All Saints' Day is a celebration dedicated to all Christian saints, particularly those who have no special feast days of their own, in many Anglican, Protestant and Roman Catholic churches.
Also known by other names such as All Hallows Tide, All-Hallomas, or All Hallows' Day, it is annually celebrated on 1 November although in many eastern churches it is celebrated on the first Sunday after Pentecost.
In order to mark the All Saints' Day 2014, here are five important things to know about the festival, including its importance, background and history.
- Some sources have noted that the idea of All Saints' Day dates back to as far as the fourth century, when the Greek Christians observed a festival on the first Sunday after Pentecost, which usually falls in late May or early June. There are other reports that claim a commemoration of "All Martyrs" began to be observed as early as 270 CE although no specific date is known.
- It was in 835 CE, when Pope Gregory IV made All Saints' Day an authorised holiday that the observance gained its prominence.
- It is also speculated that the date for the event (1 November) could be an attempt to replace or belittle the ancient Pagan Festival of the Dead (also known as Samhain).
- This festival is sometimes confused with 'All Souls' Day', which was first instituted at the monastery in Cluny in 993 CE before its spread among Christians. Observed on the next day after All Saints' Day, the celebration, however, is also related to a day of alms giving and praying for the dead.
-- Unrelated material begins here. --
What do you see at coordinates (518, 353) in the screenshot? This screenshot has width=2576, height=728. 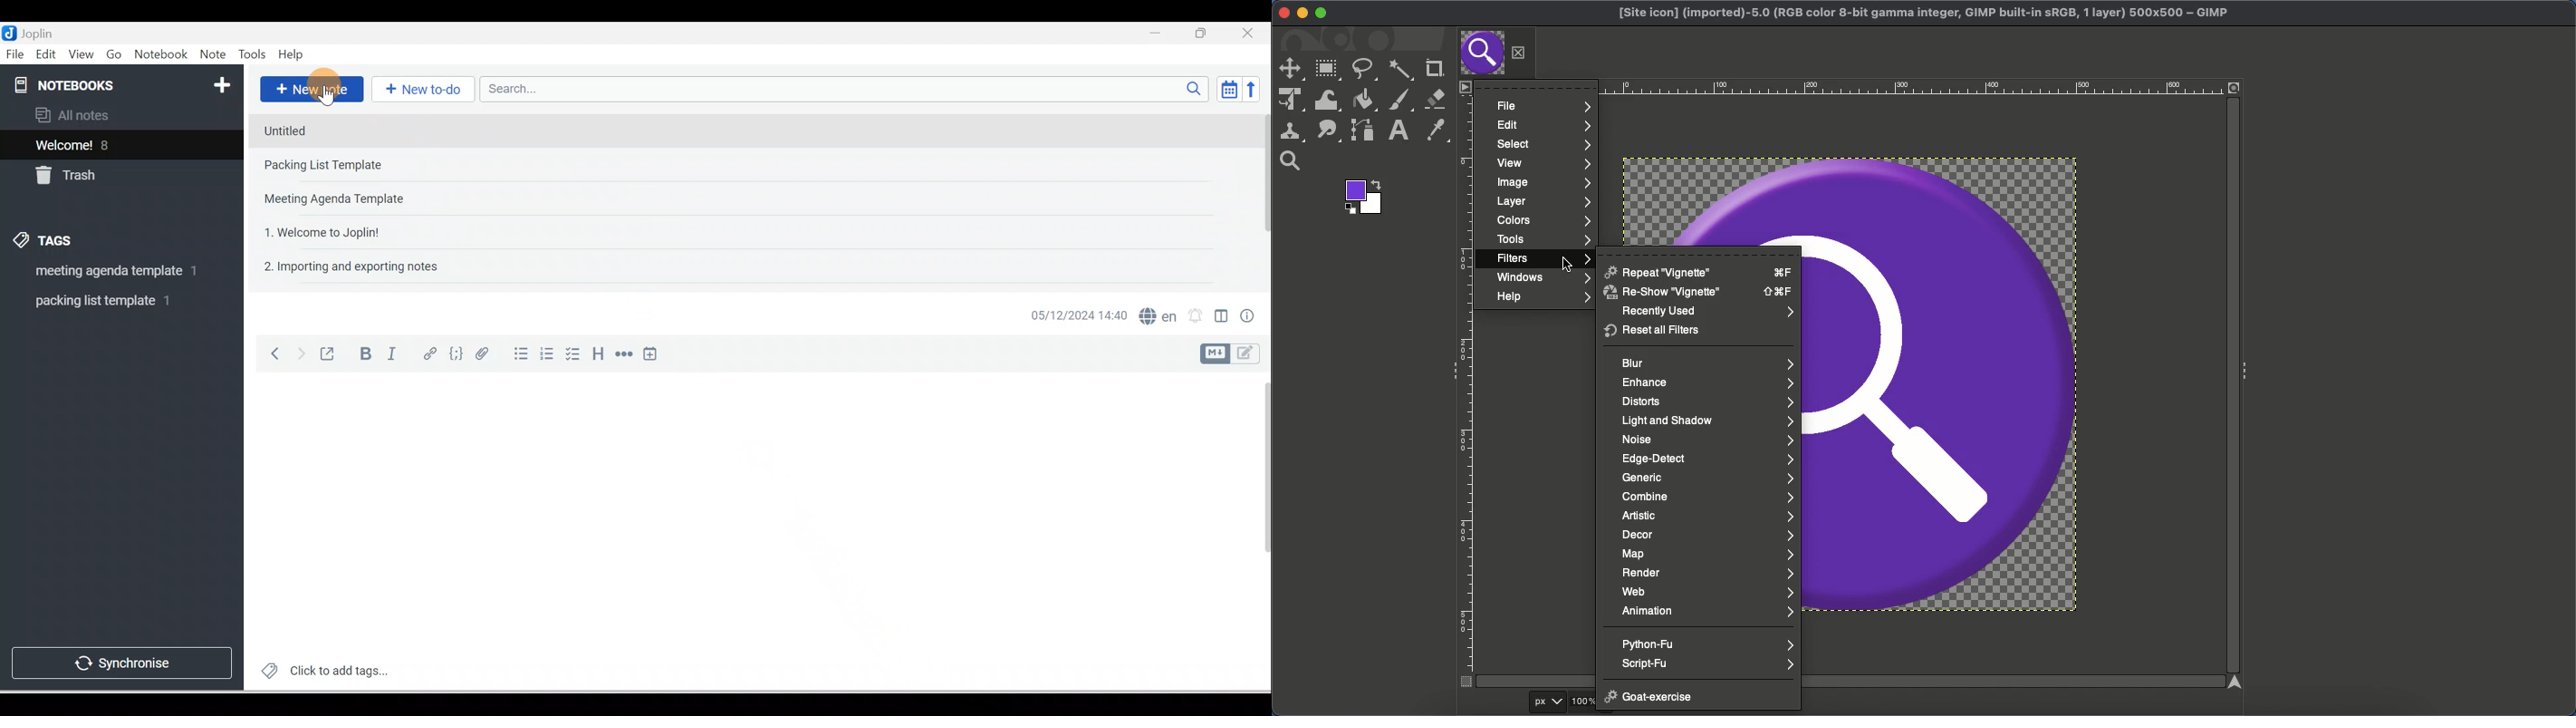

- The festival is observed with great enthusiasm in many countries across the world. In countries like Spain, Portugal and Mexico, people make various offerings while many also bring flowers to the graves of dead relatives in other European countries such as Austria, Croatia, Poland, and Romania. It is also observed in parts of Asia, including Philippines.
- Among many important and common symbols associated with the day are a sheaf of wheat, Rayed Manus Dei (hand of God), the crown and images of individual saints.